**RECORDED INFORMATION**:
--

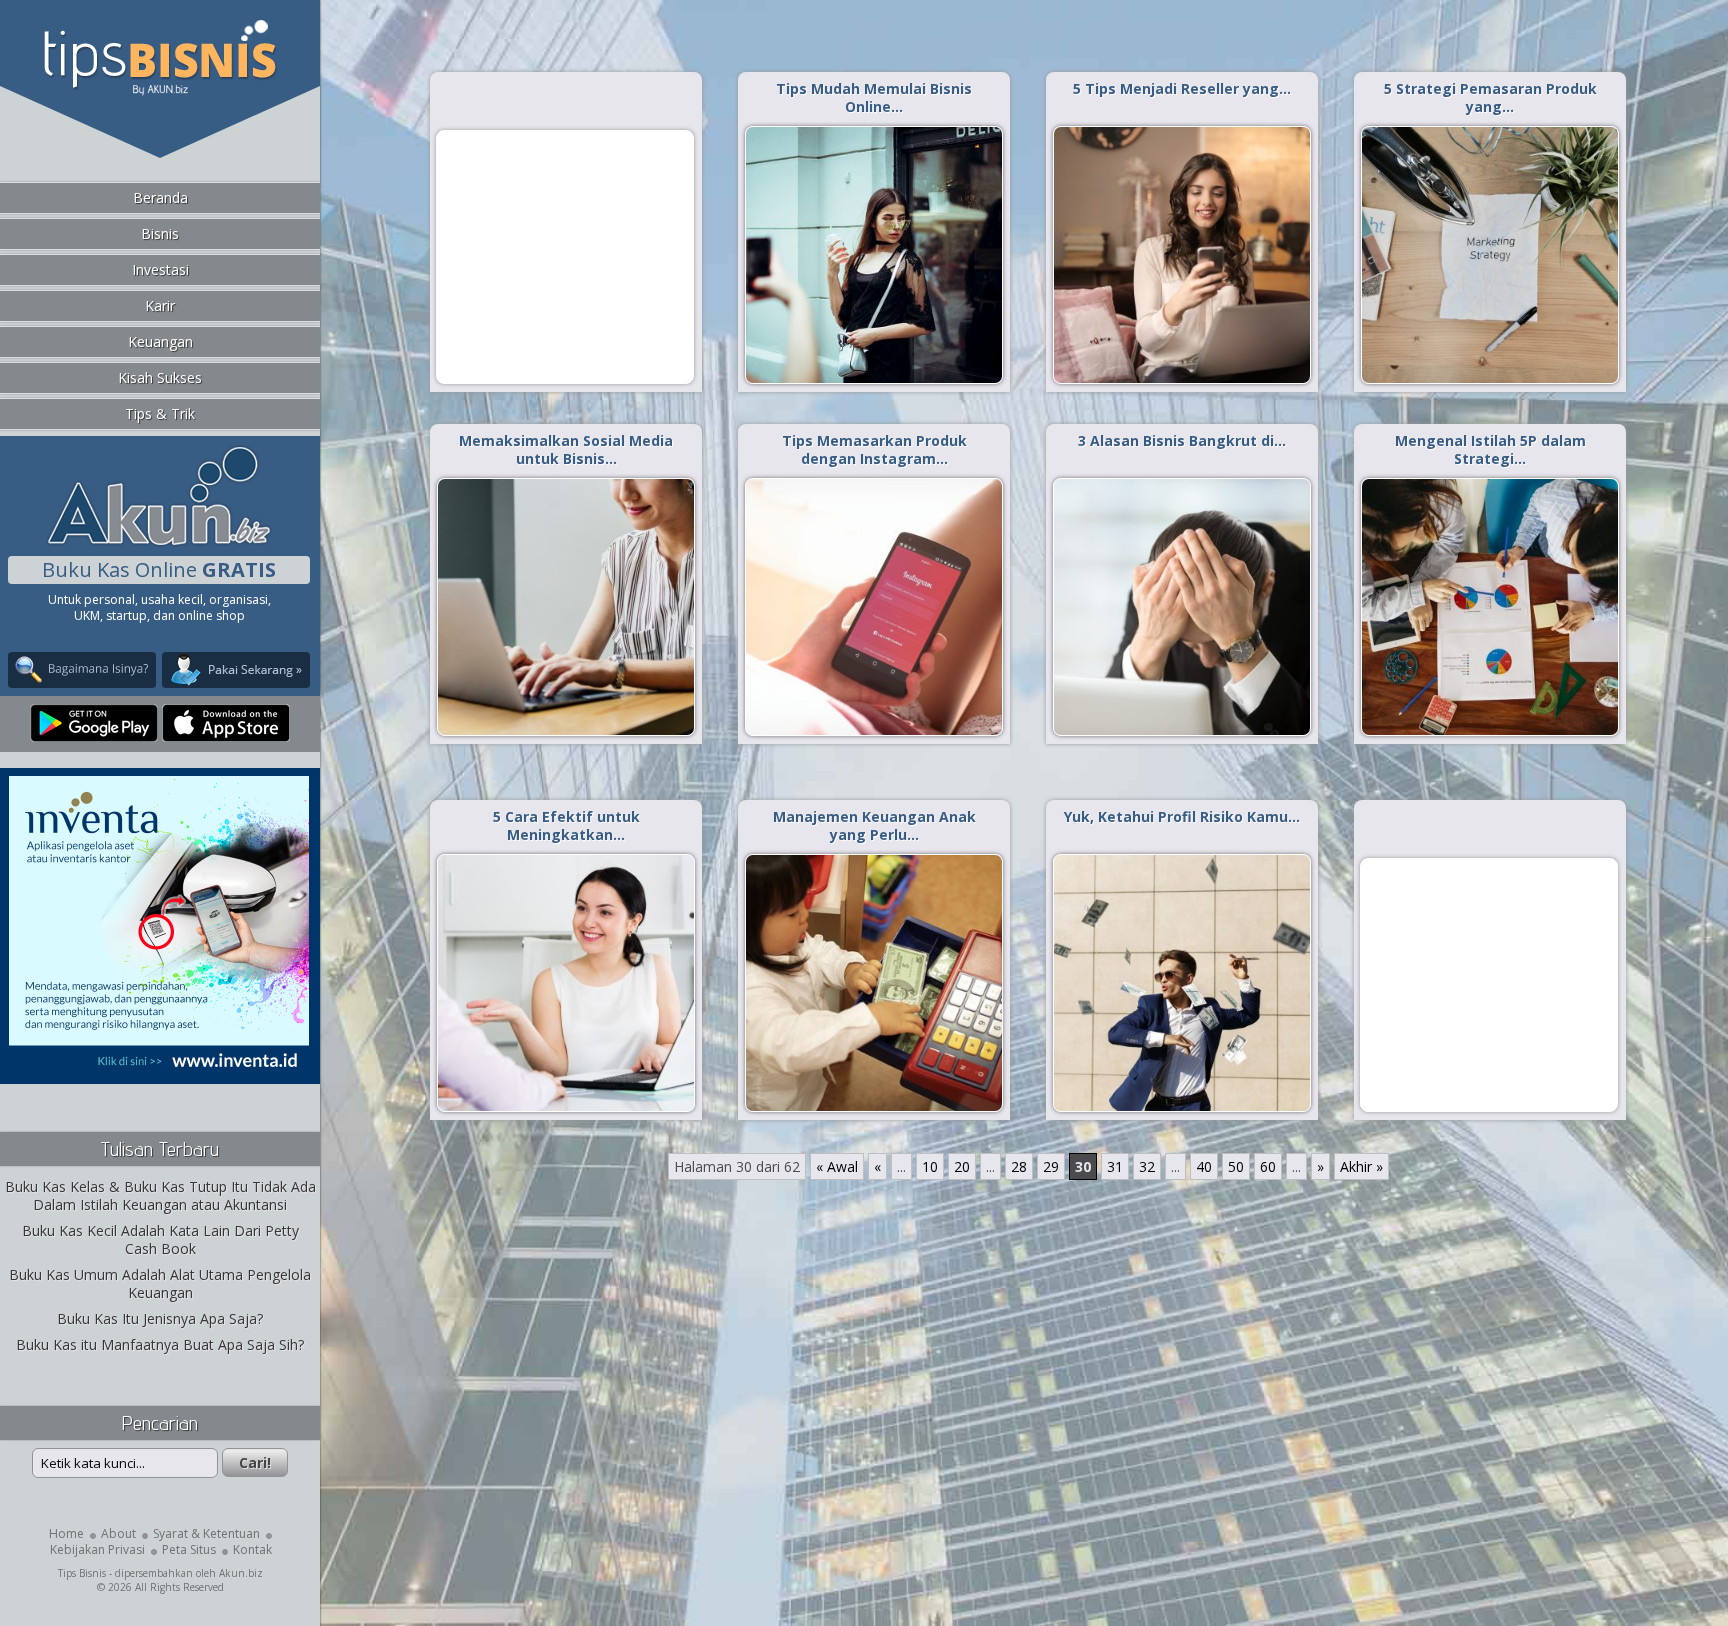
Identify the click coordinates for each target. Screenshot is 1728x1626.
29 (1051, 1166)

--

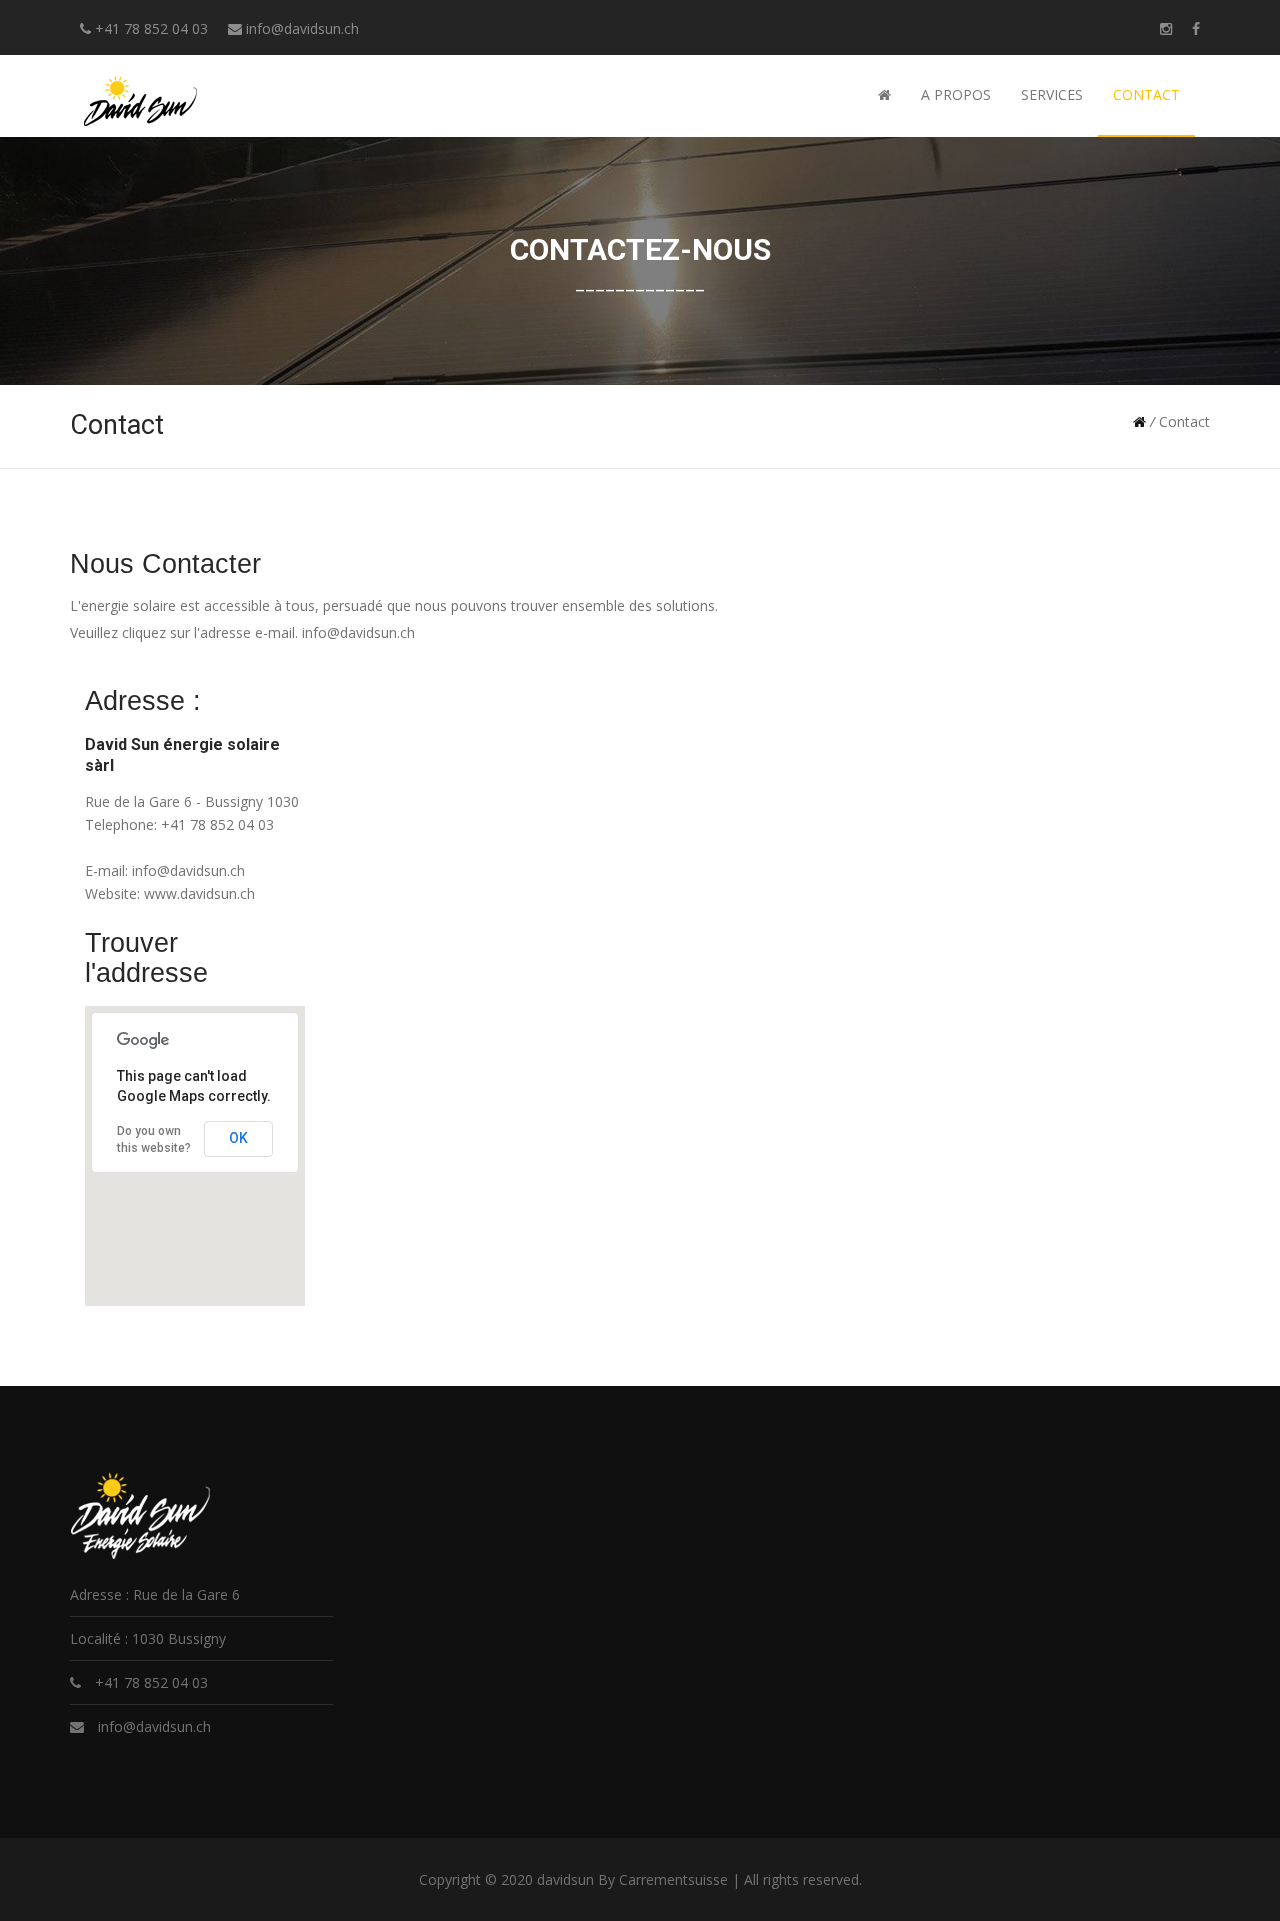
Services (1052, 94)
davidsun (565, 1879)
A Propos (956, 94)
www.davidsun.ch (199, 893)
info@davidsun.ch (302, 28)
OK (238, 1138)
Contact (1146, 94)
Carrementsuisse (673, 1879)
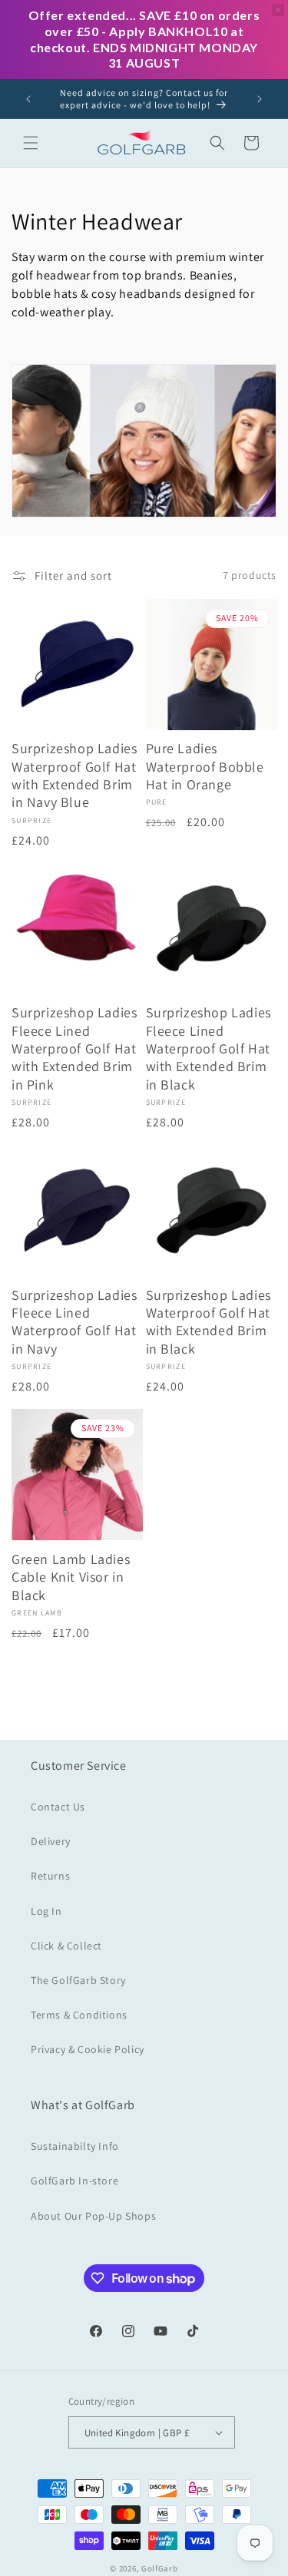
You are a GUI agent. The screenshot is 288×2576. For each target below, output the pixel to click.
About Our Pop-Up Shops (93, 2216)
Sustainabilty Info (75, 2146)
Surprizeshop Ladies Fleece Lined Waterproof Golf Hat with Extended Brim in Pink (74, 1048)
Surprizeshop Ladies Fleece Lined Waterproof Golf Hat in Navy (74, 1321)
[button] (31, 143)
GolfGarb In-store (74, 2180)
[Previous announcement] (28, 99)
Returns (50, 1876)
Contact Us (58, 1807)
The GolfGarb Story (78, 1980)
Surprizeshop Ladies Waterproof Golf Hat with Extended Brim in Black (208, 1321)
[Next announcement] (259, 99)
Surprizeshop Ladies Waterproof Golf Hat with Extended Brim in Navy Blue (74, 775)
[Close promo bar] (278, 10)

--

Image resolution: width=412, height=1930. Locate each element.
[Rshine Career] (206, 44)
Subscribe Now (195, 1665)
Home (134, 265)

--

**EXERCISE BRIEF**: All lines in the data above from the one with "GolfGarb In-store (74, 2180)" through the one with "[Close promo bar] (278, 10)" must be repeated exactly, and no others.

**WORKED SOLUTION**:
GolfGarb In-store (74, 2180)
[Previous announcement] (28, 99)
Returns (50, 1876)
Contact Us (58, 1807)
The GolfGarb Story (78, 1980)
Surprizeshop Ladies Waterproof Golf Hat with Extended Brim in Black (208, 1321)
[Next announcement] (259, 99)
Surprizeshop Ladies Waterproof Golf Hat with Extended Brim in Navy Blue (74, 775)
[Close promo bar] (278, 10)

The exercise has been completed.